# What is being asked:
All of the entries need to be printed again exactly; pictures are the only thing to omit.

[Stored data entries]
○ ○ ○

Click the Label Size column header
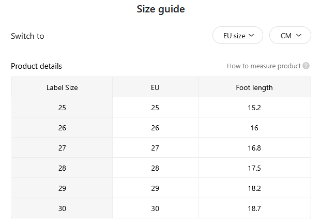321x224 pixels. pyautogui.click(x=62, y=87)
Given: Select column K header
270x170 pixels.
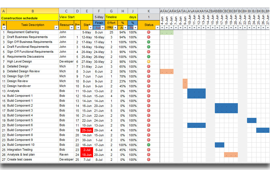Looking at the screenshot, I should [149, 11].
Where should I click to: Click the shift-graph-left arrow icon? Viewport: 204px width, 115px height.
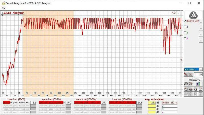(186, 89)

○ ○ ○

# The completed task:
Click the Label Size column header
321x224 pixels. pyautogui.click(x=62, y=87)
Given: Select column K header
270x170 pixels.
Looking at the screenshot, I should [149, 11].
Where should I click to: Click the shift-graph-left arrow icon? Viewport: 204px width, 115px height.
(186, 89)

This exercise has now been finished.